Entries from a data collection

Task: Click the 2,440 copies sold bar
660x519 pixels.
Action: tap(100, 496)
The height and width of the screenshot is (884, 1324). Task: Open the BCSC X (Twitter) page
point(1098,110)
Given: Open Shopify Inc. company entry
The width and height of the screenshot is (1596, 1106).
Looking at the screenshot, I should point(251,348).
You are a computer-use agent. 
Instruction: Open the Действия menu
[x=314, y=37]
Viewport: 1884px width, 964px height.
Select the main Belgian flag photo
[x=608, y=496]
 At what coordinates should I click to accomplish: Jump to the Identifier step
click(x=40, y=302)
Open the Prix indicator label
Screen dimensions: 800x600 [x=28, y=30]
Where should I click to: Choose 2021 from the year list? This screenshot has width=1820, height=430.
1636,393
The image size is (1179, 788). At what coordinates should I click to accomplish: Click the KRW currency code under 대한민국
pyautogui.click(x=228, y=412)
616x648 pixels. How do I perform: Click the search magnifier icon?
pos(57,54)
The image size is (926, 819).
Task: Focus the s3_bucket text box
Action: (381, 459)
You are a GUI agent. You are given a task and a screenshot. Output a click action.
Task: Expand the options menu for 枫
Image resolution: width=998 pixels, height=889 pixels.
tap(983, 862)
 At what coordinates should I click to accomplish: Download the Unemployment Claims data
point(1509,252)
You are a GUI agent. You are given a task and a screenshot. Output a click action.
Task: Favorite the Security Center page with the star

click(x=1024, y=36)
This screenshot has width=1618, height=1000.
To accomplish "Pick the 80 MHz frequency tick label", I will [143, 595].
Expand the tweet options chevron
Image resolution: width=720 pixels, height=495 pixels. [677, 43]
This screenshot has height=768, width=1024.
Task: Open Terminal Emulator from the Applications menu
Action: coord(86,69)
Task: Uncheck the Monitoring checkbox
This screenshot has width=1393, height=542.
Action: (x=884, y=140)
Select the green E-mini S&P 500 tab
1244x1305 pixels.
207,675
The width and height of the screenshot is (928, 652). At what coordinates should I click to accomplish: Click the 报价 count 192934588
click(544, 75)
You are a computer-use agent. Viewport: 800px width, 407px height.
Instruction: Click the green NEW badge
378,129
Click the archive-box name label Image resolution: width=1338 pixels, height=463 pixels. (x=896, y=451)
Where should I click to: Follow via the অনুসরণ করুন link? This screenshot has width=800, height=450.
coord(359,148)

[What is required] Reproduce the entries above, switching every occurrence of "GUI agent" to "UI agent" and leaving everything else unchanged.

[The result]
Task: Click the 2,440 copies sold bar
660x519 pixels.
Action: tap(100, 496)
The height and width of the screenshot is (884, 1324). Task: Open the BCSC X (Twitter) page
point(1098,110)
Given: Open Shopify Inc. company entry
The width and height of the screenshot is (1596, 1106).
Looking at the screenshot, I should point(251,348).
You are a computer-use agent. 
Instruction: Open the Действия menu
[x=314, y=37]
Viewport: 1884px width, 964px height.
Select the main Belgian flag photo
[x=608, y=496]
 At what coordinates should I click to accomplish: Jump to the Identifier step
click(x=40, y=302)
Open the Prix indicator label
Screen dimensions: 800x600 [x=28, y=30]
Where should I click to: Choose 2021 from the year list? This screenshot has width=1820, height=430.
1636,393
The image size is (1179, 788). At what coordinates should I click to accomplish: Click the KRW currency code under 대한민국
pyautogui.click(x=228, y=412)
616x648 pixels. How do I perform: Click the search magnifier icon?
pos(57,54)
The image size is (926, 819).
Task: Focus the s3_bucket text box
Action: (381, 459)
You are a UI agent. You are given a task and a screenshot. Output a click action.
Task: Expand the options menu for 枫
Image resolution: width=998 pixels, height=889 pixels.
tap(983, 862)
 At what coordinates should I click to accomplish: Download the Unemployment Claims data
point(1509,252)
You are a UI agent. You are given a task and a screenshot. Output a click action.
Task: Favorite the Security Center page with the star

click(x=1024, y=36)
This screenshot has width=1618, height=1000.
To accomplish "Pick the 80 MHz frequency tick label", I will [143, 595].
Expand the tweet options chevron
Image resolution: width=720 pixels, height=495 pixels. [677, 43]
This screenshot has height=768, width=1024.
Task: Open Terminal Emulator from the Applications menu
Action: coord(86,69)
Task: Uncheck the Monitoring checkbox
This screenshot has width=1393, height=542.
Action: (x=884, y=140)
Select the green E-mini S&P 500 tab
1244x1305 pixels.
207,675
The width and height of the screenshot is (928, 652). At what coordinates should I click to accomplish: Click the 报价 count 192934588
click(544, 75)
You are a computer-use agent. Viewport: 800px width, 407px height.
Instruction: Click the green NEW badge
378,129
Click the archive-box name label Image resolution: width=1338 pixels, height=463 pixels. (x=896, y=451)
Where should I click to: Follow via the অনুসরণ করুন link? This screenshot has width=800, height=450.
coord(359,148)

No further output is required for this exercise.